Il futuro é elettrico, e le officine si adeguano

Dal 2035, com’è noto e ratificato dal Parlamento europeo, non saranno più vendute nuove auto a benzina e diesel a favore invece di quelle elettriche e ibride. Una rivoluzione non solo per i consumatori, ma anche per le officine che dovranno adeguarsi alle nuove modalità di riparazione dei veicoli Hybrid, Full Hybrid, Plug-in ed esclusivamente alimentati con la batteria elettrica. Per esempio, quali sono i controlli in comune tra i veicoli tradizionali e quelli elettrici? Quali mezzi, tra quelli a combustione interna ed elettrici, sono in grado di percorrere più strada a parità di batteria? E quali, invece, rischiano di incorrere con più frequenza nei guasti?

A questi spunti ha provato a rispondere il sito Sicurauto.it con la ricerca “Auto elettriche e connesse: impatto su aftermarket e consumatori” presentata a centinaia di officine tra le aderenti alle reti LKQ Rhiag e di Confartigianato lo scorso maggio alla fiera biennale Autopromotec di Bologna. Si tratta di un report, citato da Car-Carrozzeria.it, che affronta anche le misure di sicurezza e gli attrezzi di cui dovranno dotarsi le stesse officine e le nozioni all’insegna del digitale, elettrico e connettività nel rapporto anche con i venditori indipendenti dei pezzi di ricambio.
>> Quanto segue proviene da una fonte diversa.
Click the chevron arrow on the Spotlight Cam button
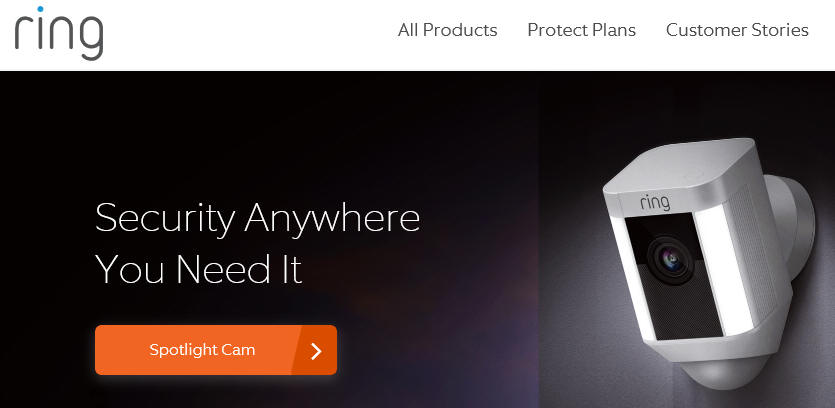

Analizzando in qualche dettaglio la ricerca di Sicurauto.it che ha confrontato diversi tipi di veicoli, emerge un dato particolare: alcune auto elettriche hanno bisogno di più manodopera rispetto a quelle tradizionali alimentate a benzina e diesel. Ma non solo, perché gli stessi veicoli elettrici soffrono la batteria a 12V che le case automobilistiche (sono indicate nel report) raccomandano di controllare con frequenza e sostituire ogni 4-5 anni per alcuni modelli. A favore dei mezzi elettrici c’è la maggiore percorribilità, fino al 20% in più, rispetto a quelli tradizionali. Ma questo elemento positivo si associa a un terzo in più di rischio di incidenti e a costi fino al 50% in più per la riparazione rispetto a un veicolo tradizionale.

“Questa ricerca aiuterà gli addetti ai lavori a comprendere le sfide e opportunità del futuro – ha detto il direttore commerciale di LKQ Rhiag, leader nella distribuzione di ricambi per auto, veicoli commerciali e industriali, Marzia Castellani – per le officine è stata messa a disposizione una piattaforma e un altro strumento online per l’assistenza tecnica”.